De verwarring was groot, maar de geweerlopen weken niet van hun plaats.
‘Papieren!’ Servé had een uitweg in de impasse ontdekt.
‘Jaja, papieren,’ herhaalde zijn collega. ‘Maar: rustig!’
Latour knoopte zijn borstzakje open, haalde zijn papieren te voorschijn en overhandigde deze aan de OD'er. Servé, eveneens een jonge kerel in een overall met een oranje armband, kwam nu achter Latours rug vandaan om diens identificatie mee te bestuderen.
Latour glimlachte inwendig. De karabijnen wezen nu naar de grond en de wachtpost had de Colt slechts losjes vast. Een snelle greep, een paar schoten en de OD'ers hadden geen moment meer om te beseffen aan welke onvoorzichtigheid zij hun opengereten borstkas te danken hadden. De twee mannen waren het vlug eens. Ze gingen zelfs in de houding staan.
‘Neem ons niet kwalijk, luitenant. Wij doen alleen onze plicht. We hebben opdracht te letten op vermomde NSB'ers, Moffen en zo meer.’
Latour kreeg zijn pistool en zijn papieren terug.

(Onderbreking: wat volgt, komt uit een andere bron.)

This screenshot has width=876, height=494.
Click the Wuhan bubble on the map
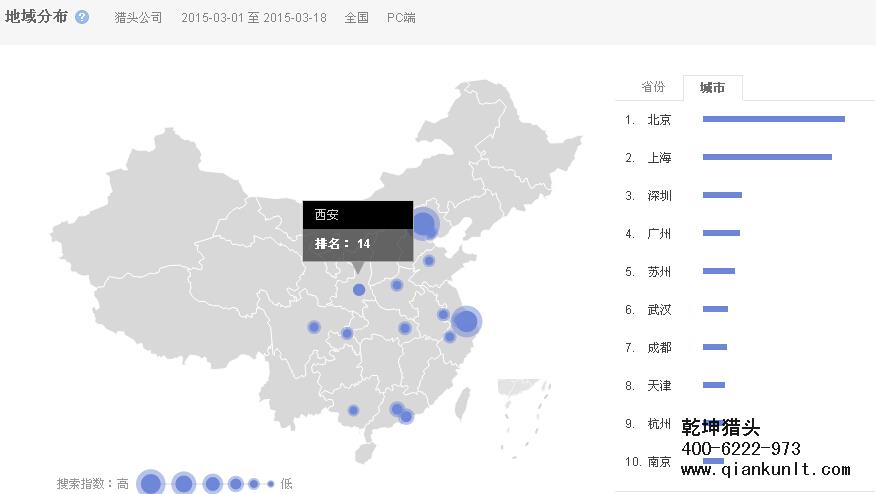pos(405,328)
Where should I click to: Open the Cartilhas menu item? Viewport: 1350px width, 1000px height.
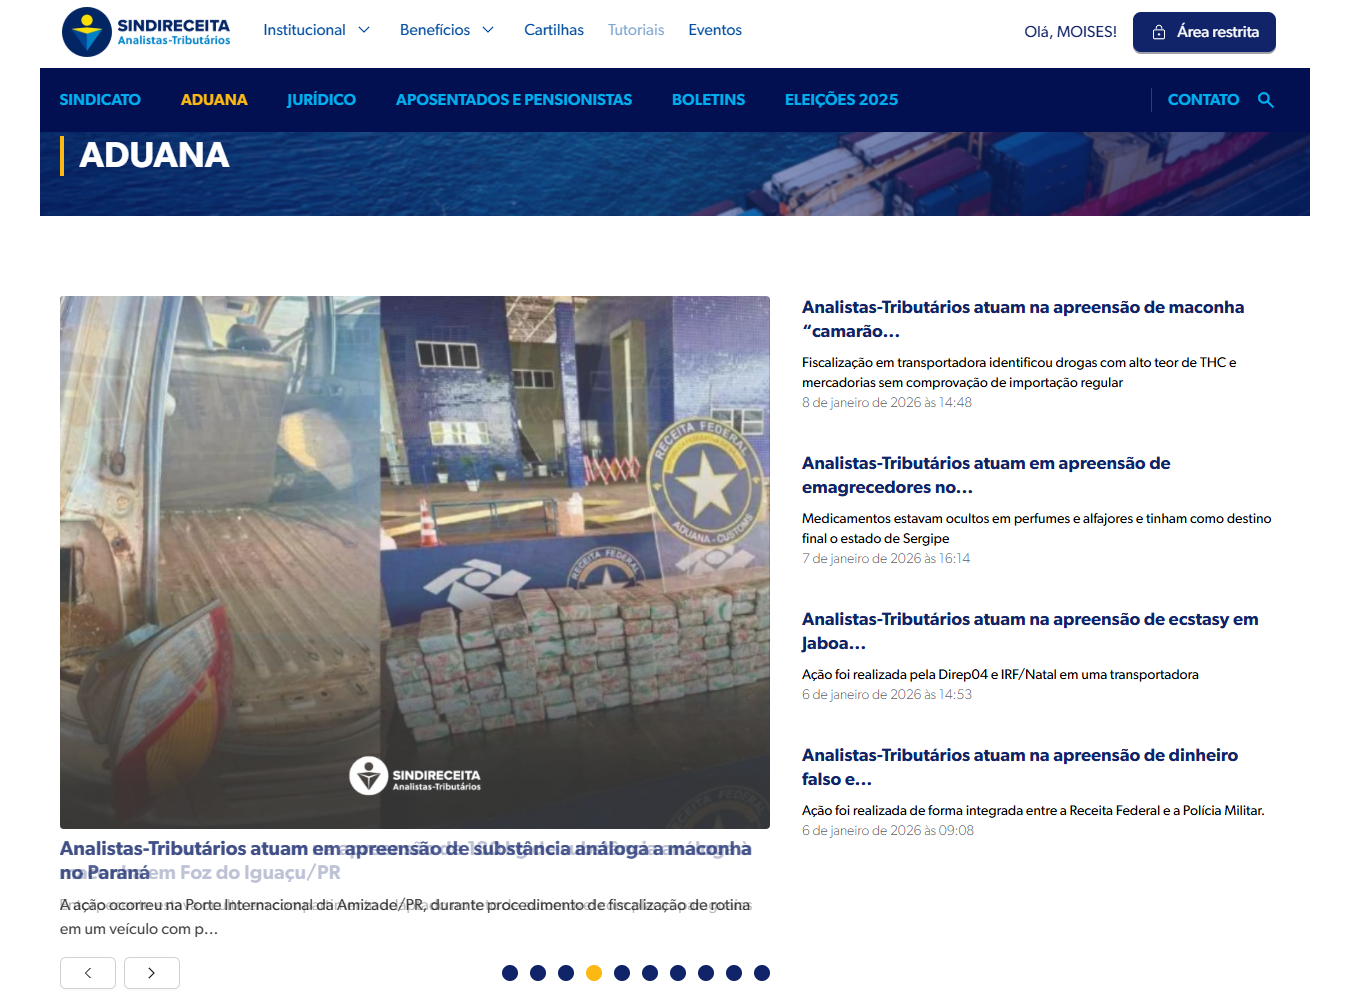pyautogui.click(x=554, y=30)
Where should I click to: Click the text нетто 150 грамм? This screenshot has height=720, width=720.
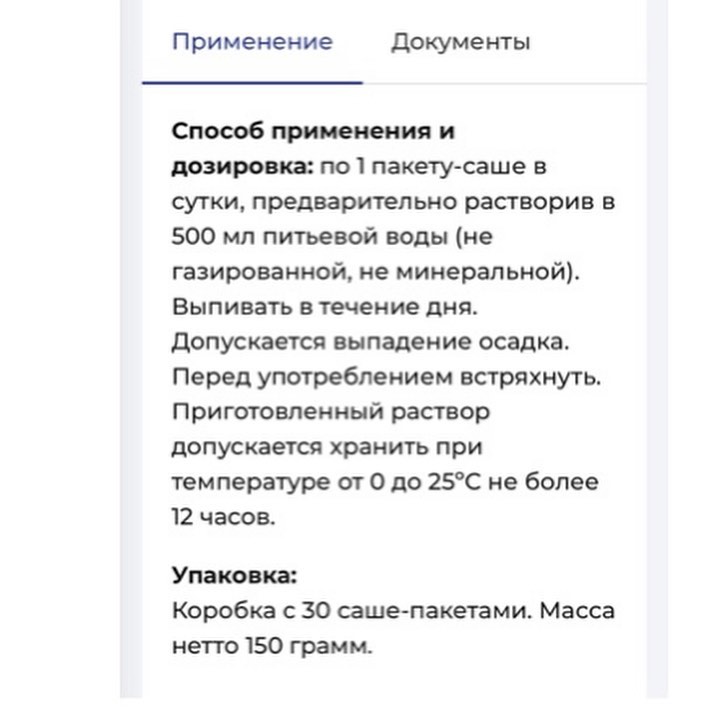(272, 646)
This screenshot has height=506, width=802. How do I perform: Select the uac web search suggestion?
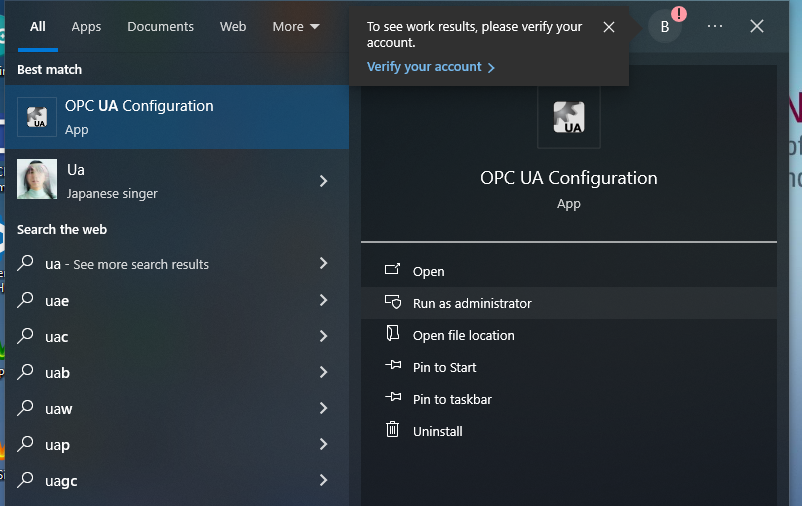[57, 337]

‘Hoe kom ik aan de overkant?’
‘Wat is precies uw bedoeling?’
Latour speelde de beledigde partij.
‘Kijk eens hier, heren. Het is al mooi genoeg dat jullie allerlei mensen om hun identificatie mogen vragen, al zwaaiend met jullie speelgoedgeweertjes. Hoe weet ik dat jullie zijn wat jullie voorgeven?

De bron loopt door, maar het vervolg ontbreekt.